Dr. David Starbuck maps the Officers Dwelling on Rogers Island, September, 2019. Matthew Rozell photo.

Longtime readers may know that even before I began interviewing WWII veterans and started my work with Holocaust survivors—in fact, even before my teaching career began—I began doing important historical archeological work locally with Dr. David Starbuck, who recently passed away at the young age of 71. We spent a lot of time in the middle of the 1750s, David Starbuck and I and others, tediously teasing clues out of the physical remains of our colonial wars. But what was most fun was the speculation and the pursuit of hunches and leads, through steamy summer days and cool fall mornings, for over 35 years, digging these important military sites along the Hudson River/Lake Champlain/Lake George corridor, ‘The Great Warpath’, developing a delicate touch in reading the soil and the scattered fragments of nation-building events now nearly 275 years away.

I met David Starbuck the summer after I turned 24, just six years out of high school. I had visited the Saratoga National Battlefield and picked up a flyer regarding a field school doing archeology at the American Headquarters of General Horatio Gates, a major turning point of the American Revolution. In that summer of 1985, I rode my motorcycle down scenic US Route 4, following the meandering Hudson River just as British General John Burgoyne’s army had in the summer of 1777. I pulled into an old farmhouse on Bemis Heights, just in time for the morning announcements and opening introductions that he would conduct at 9AM over the course of every one of the 70 field schools he led over the years. By the end of the Saratoga season I had found the only evidence of military occupation, canister shot that would have been fired out of a cannon, large pea-sized lead balls that would rake through men on the field, in the rubble of the excavated house that had served as Gates’ Field Headquarters for two or so weeks.

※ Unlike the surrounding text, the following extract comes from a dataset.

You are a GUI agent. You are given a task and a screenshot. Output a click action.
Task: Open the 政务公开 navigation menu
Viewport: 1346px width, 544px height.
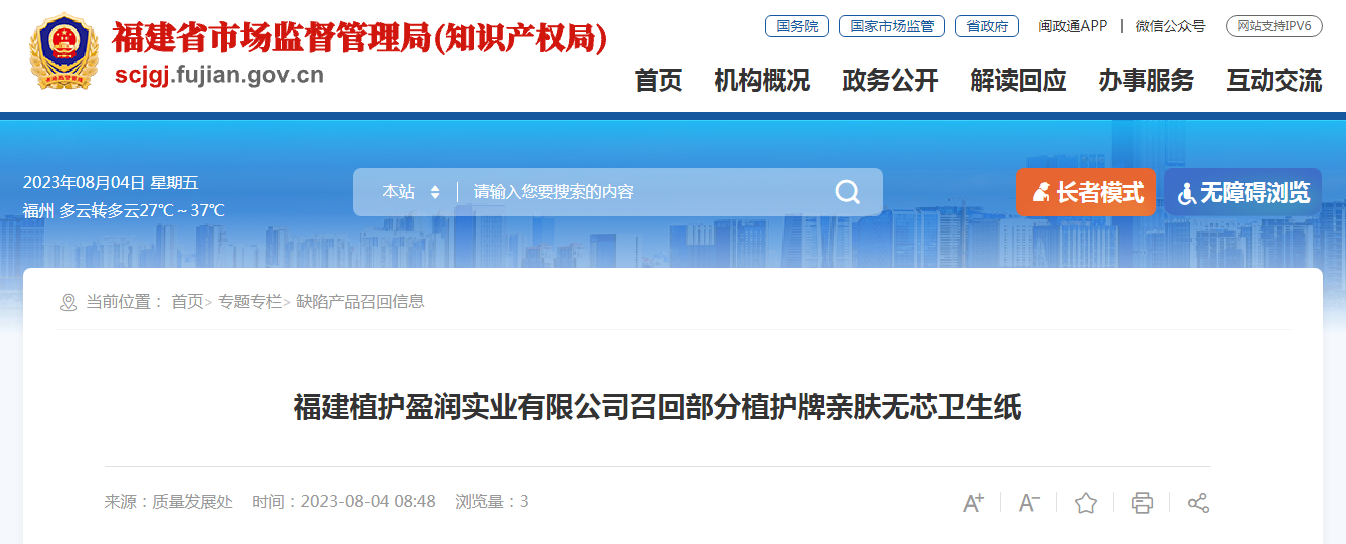(x=890, y=81)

Dr. Starbuck must have seen something in me, because he asked about my training―I was finishing my studies to be a history teacher―and asked me if I would ever consider the field of archeology. Well, as it turned out, I didn’t have to; I would go on to be by his side as one of his main field supervisors for the next three decades coming up, where I met many of my lifelong friends. He gave me the go-ahead to lead others and disappear into the excavation pits, lost in the discovery of the tangible remains of a people and story I had grown up hearing about―think ‘Last of The Mohicans’, and you’d be about right. It was all in my backyard, and now, Dr. Starbuck was giving me the latitude to uncover and record things that had not seen the light of day since the fall of Fort William Henry, like the only known smallpox hospital from the French and Indian War discovered in North America, on Rogers Island in Fort Edward. The West Barracks and west curtain wall of Fort Edward herself and the actual East and West Barracks of Fort William Henry, burned to the ground by French forces in 1757. Taking the troweling lead on the historical exhumation investigation into what really happened to Jane McCrea, victim of Burgoyne’s foray into Fort Edward as part of the ill-fated Saratoga campaign.

The incredibly rich Sutlers House near Fort Edward, where we would spend over a decade unearthing and recording this amazing frontier fort ‘store’, where the soldiers bought their booze and tobacco, littered with bottles and pipes, with coins lost everywhere in the process into the cellar hole, burned staircases and all, an otherwise worthless parcel of land prone to flooding on the banks of the Hudson just south of the fort. But not to us—not to David, who was able to purchase this land and which he would wind up leaving to the Fort Edward community’s Visitors Center on Rogers Island.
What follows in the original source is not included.